The listing below is to be duplicated exactly, with every picture omitted.
○ ○ ○ ○ ○ ○ ○
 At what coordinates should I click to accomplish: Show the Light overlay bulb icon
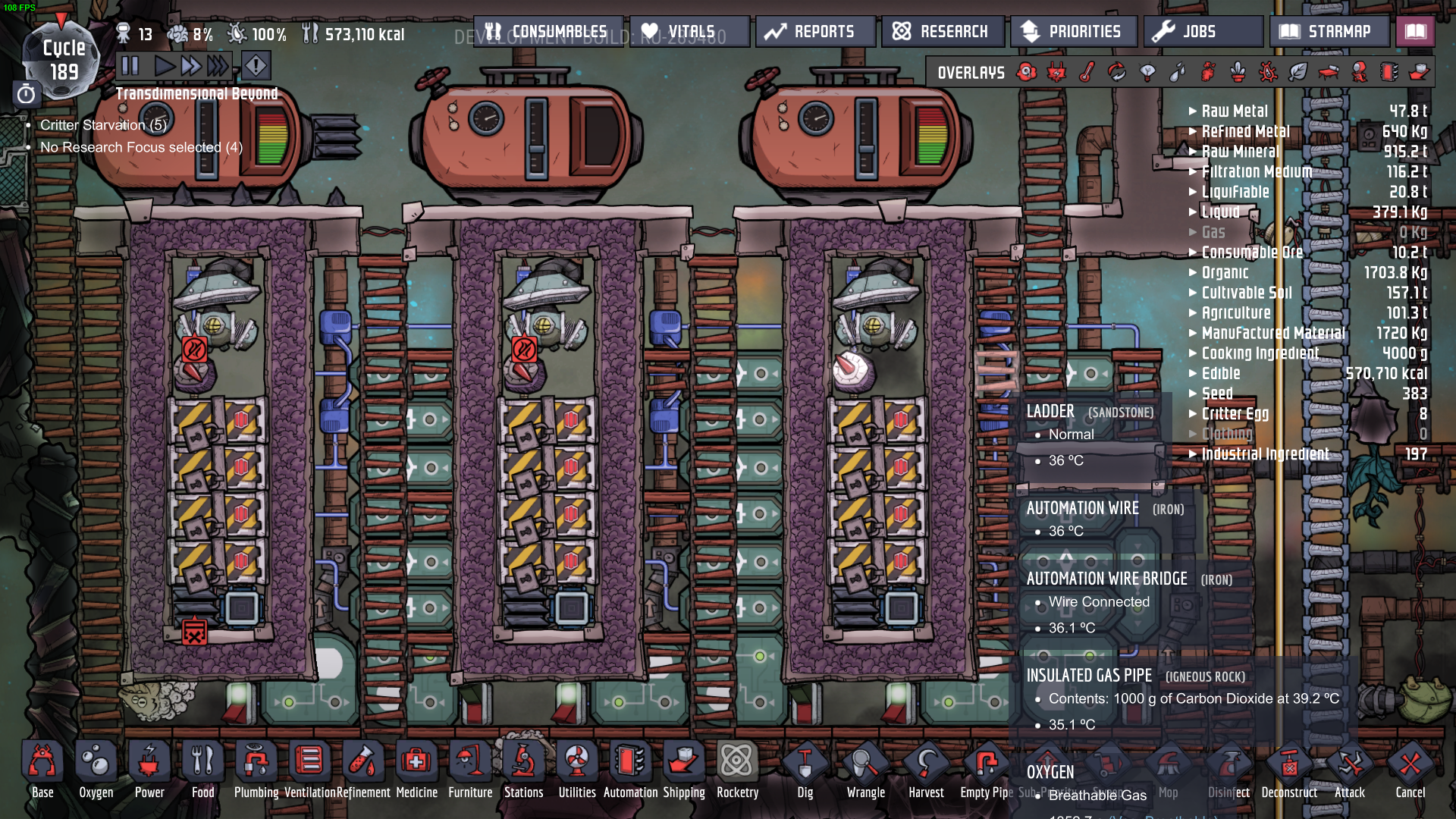(1147, 72)
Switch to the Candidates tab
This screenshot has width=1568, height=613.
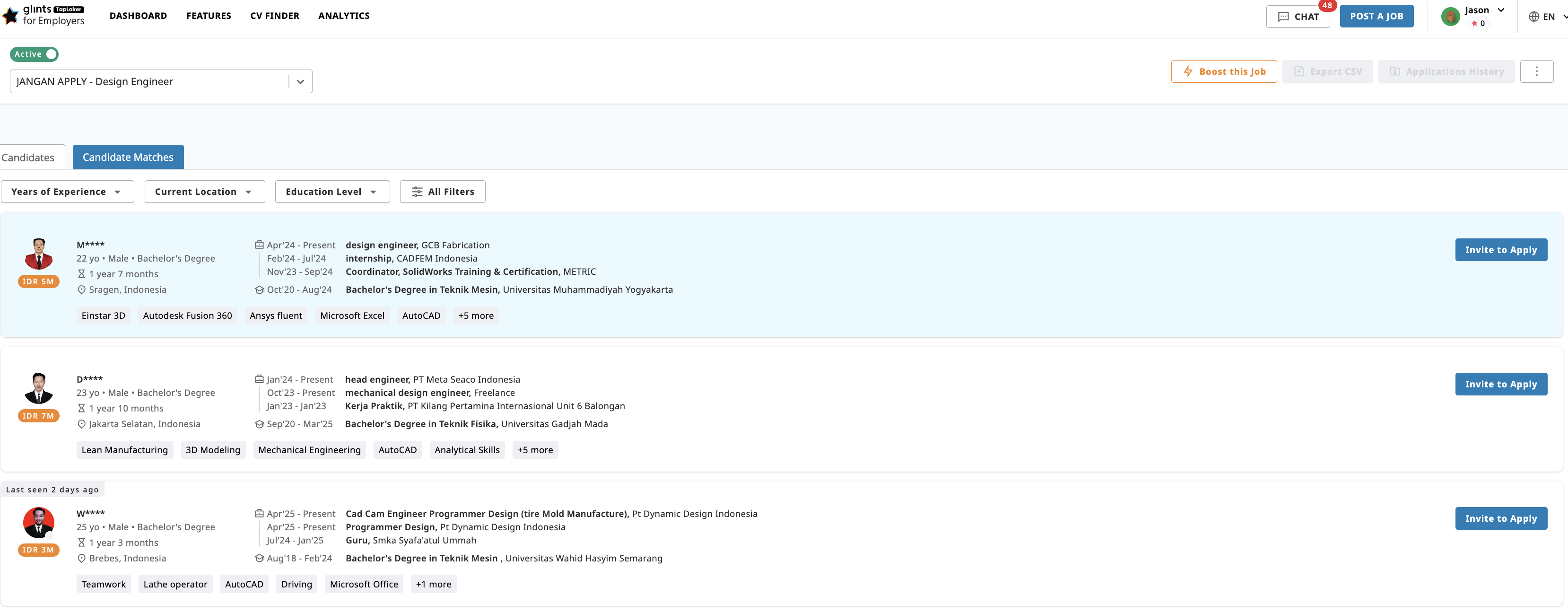pos(29,157)
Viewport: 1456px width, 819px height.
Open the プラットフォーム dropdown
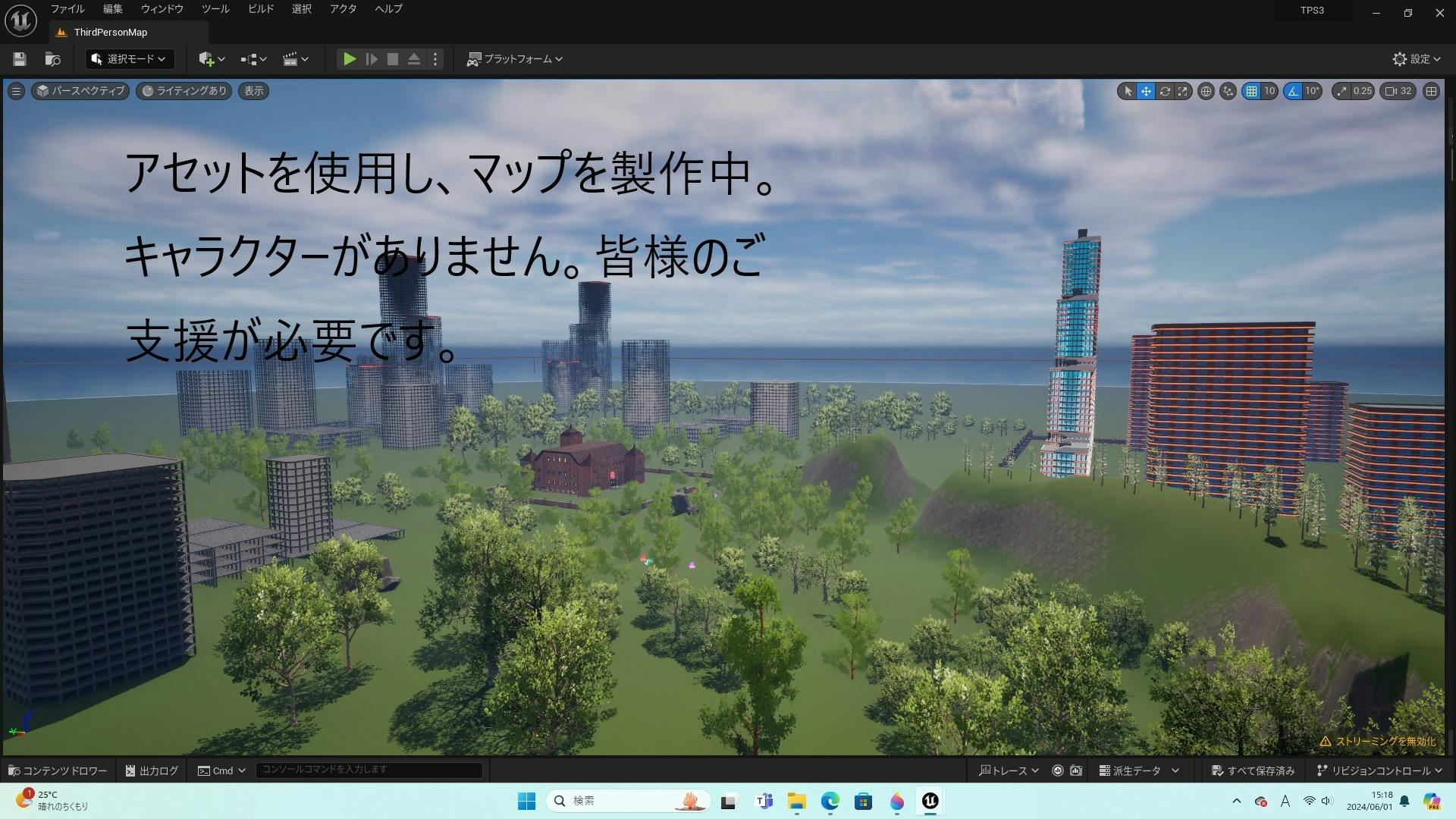coord(516,59)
○ ○ ○ ○ ○ ○ ○
● TASK RESULT
 At what coordinates should I click to accomplish: Show the Light overlay bulb icon
(1147, 72)
Switch to the Candidates tab
This screenshot has width=1568, height=613.
pos(29,157)
Viewport: 1456px width, 819px height.
Open the プラットフォーム dropdown
coord(516,59)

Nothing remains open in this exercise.